Genichiro Abe, I really like his work, as well as Megumi Kouno and Shinya Ohira. I would say Ryou Imamura too. Genichiro Abe worked on Monogatari and for Shaft quite a lot. Megumi Kouno worked on Idolmaster and makes hair movements quite well, Shinya Ohira worked on Ping Pong The Animation, and I really like his style because he’s very experimental. Ryou Imamaura worked for Shaft a lot *laughs* yeah, mainly Shaft animators.
How big is the difference between the projects you do for school and for animation studios?
It’s really, really different. My school in France is very special.

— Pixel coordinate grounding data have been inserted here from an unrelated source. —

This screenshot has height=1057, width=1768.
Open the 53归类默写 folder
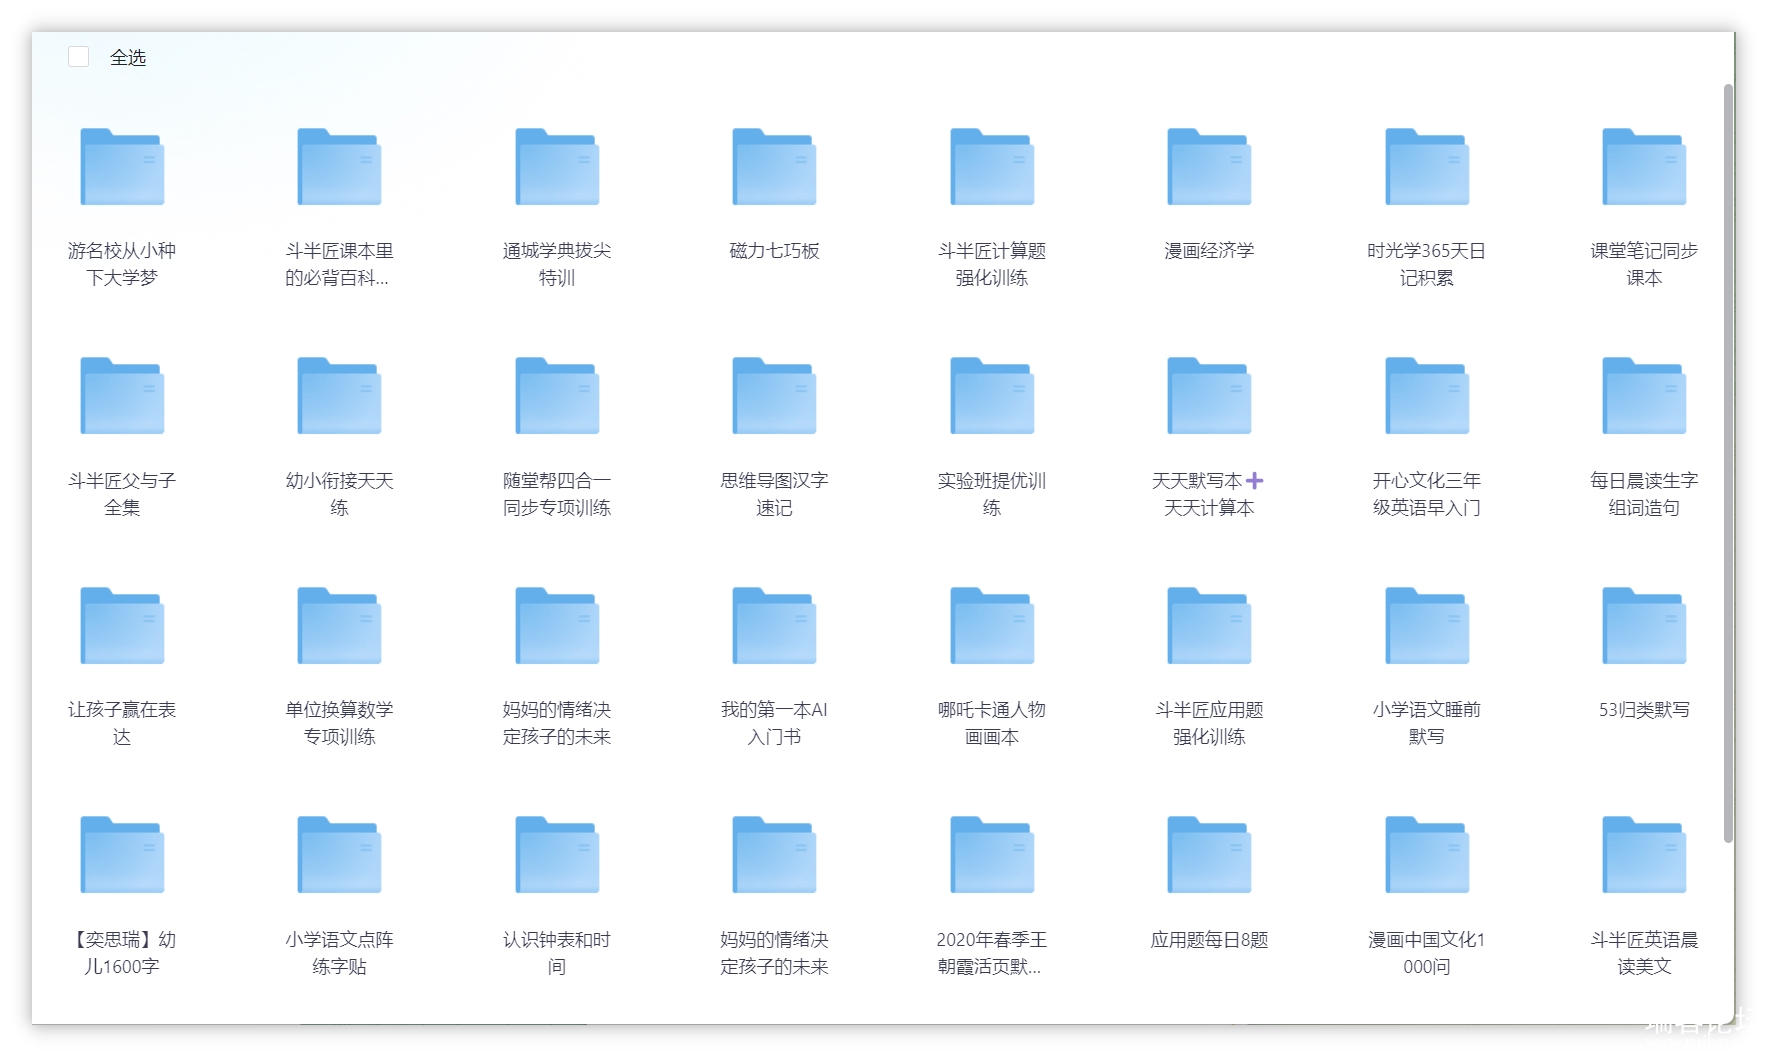tap(1644, 626)
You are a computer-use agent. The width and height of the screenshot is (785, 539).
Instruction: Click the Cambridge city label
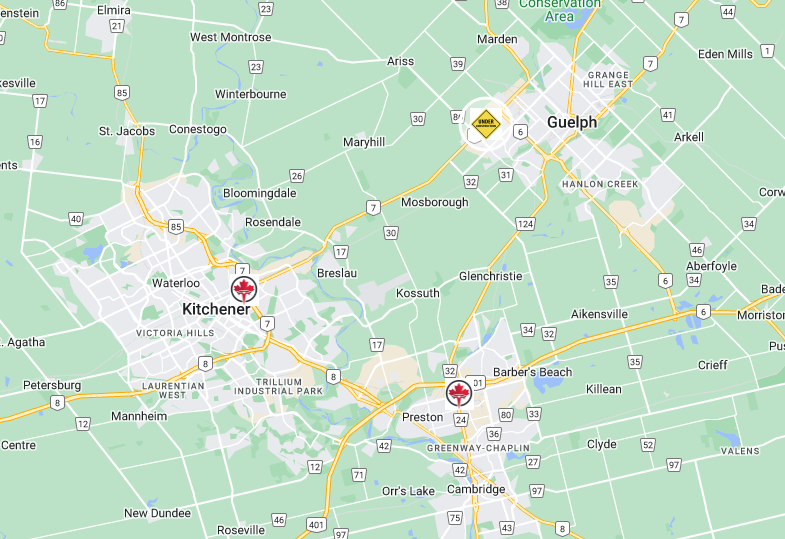pyautogui.click(x=476, y=489)
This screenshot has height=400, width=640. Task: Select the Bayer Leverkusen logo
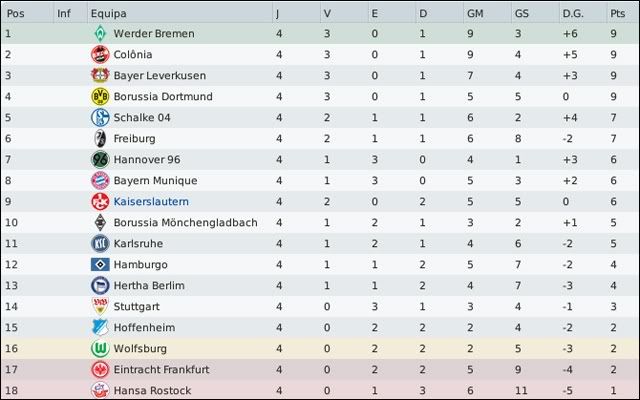click(x=98, y=76)
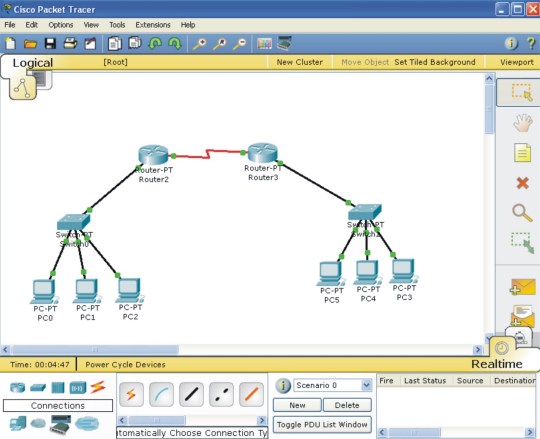
Task: Add a Simple PDU envelope
Action: (522, 287)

We mostly work on paper because our “director” is a guy that worked for Disney. We have a lot of people that worked on old Disney movies and worked on paper, and they’re kind of purist, so everything we work on is on paper, and we just have Toon Boom as another software, so it’s kind of far from what I do for studios.

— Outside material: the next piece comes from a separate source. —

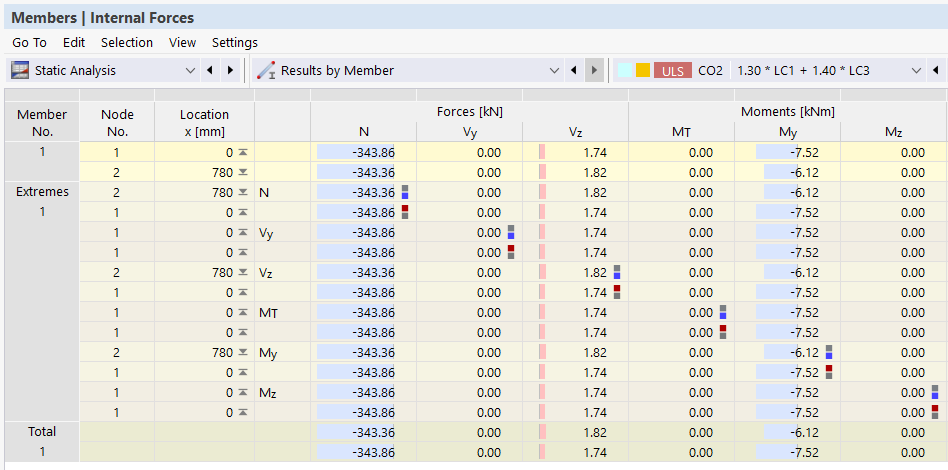Click the yellow color swatch beside ULS

coord(643,70)
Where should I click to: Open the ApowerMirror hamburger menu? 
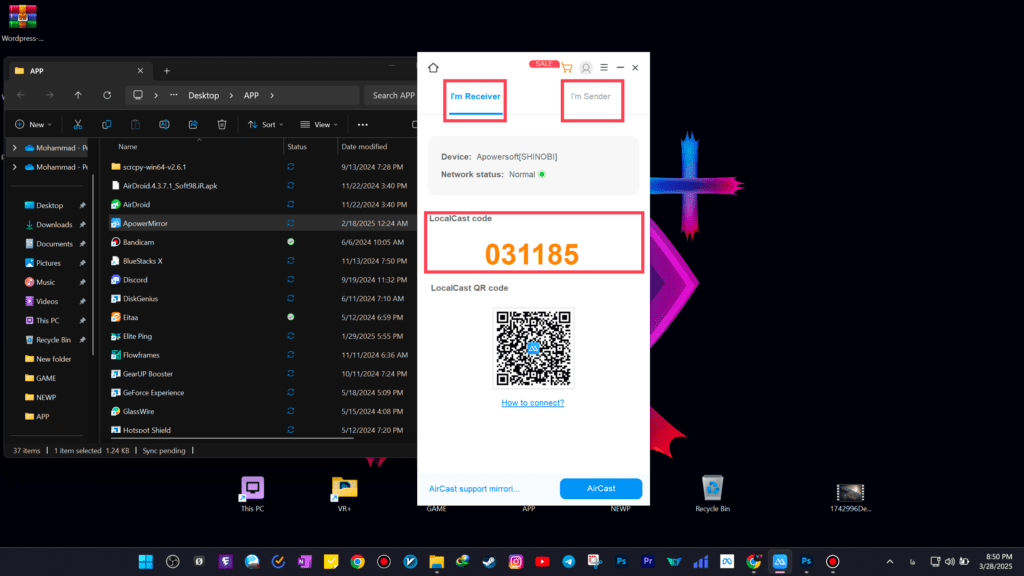(604, 68)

Do you think the animation scene in France will keep progressing compared to the scene in Japan?
In France, a lot of people are kind of delusional *laughs* There are a ton of animation schools in France, almost too many. And a lot of schools are a way for directors to make a lot of money from students who think there’s an infinite amount of jobs which isn’t really true. I know many people who come from very bad schools, so I advise people to be careful of these schools. Research as many schools as possible and try and get into the ones you weren’t accepted into if you’re rejected because those are the good ones as they don’t take everyone.
In the end, there is a big problem in France and the fact that animation is for children in France. There is a big lack of projects for adults and adolescents, and it’s difficult to create big, marketable projects because that’s not really the French system. The French system has help from the government to fund projects which takes time, and in the end, you don’t have the right to fund projects, and after that, they don’t really have the right to do whatever they want with the project. Compared to Japan which is maybe a bit too capitalist. At least in France, when you start working in the animation industry with a lot of talent, you can have a secure system and not have a lot because of the healthy work system in France with good hours and lots of holidays.
Do you have any favorites among the projects you’ve worked on?
My Dress-up Darling was really cool cause I really aimed for pretty difficult cuts. I even think I aimed a bit too high when I started because it was my first work as a layout animator fully animating for a Japanese studio. It was something I was really, really happy about. So yeah, I would say My Dress up Darling cause I could completely do what I wanted in the end.
Aside from the Monogatari series, which we know you love, what other series do you enjoy?
Yeah, I like Monogatari. Monogatari is the best. Maybe 3-gatsu no Lion *laughs* all Shaft. Also The End of Evangelion. A Lot of people call me an elitist because of my tastes *laughs* I’m also a big fan of experimental anime like Madoka. I love it. The End of Evangelion is also like that. Otherwise, I’m also looking forward to MAPPA’s Alice and Therese’s Illusion Factory. It looks weird and cool.
Goodbye Eri fan animation
さよなら絵梨の同人アニメーション#goodbyeeri #さよなら絵梨 pic.twitter.com/rQgCrOKDDa
— Solal Girardin (@SolalGirardin) April 30, 2022
Do you have any big or small personal projects you’re working on or want to promote?
Right now, I’m not doing anything big. I’m currently working on a fan animation for Goodbye Eri for training, but I have ideas on stuff I want to work on. I’m planning to do little short stuff like maybe some music clips and introduction videos for Twitch streamers. I’m interested in doing these sorts of projects because they are one-off and don’t take more than two or three months of work.
Do you have any advice for future animators?
For future animators, try your best to be a great animator, but don’t kill yourself in the process, and don’t accept shitty prices!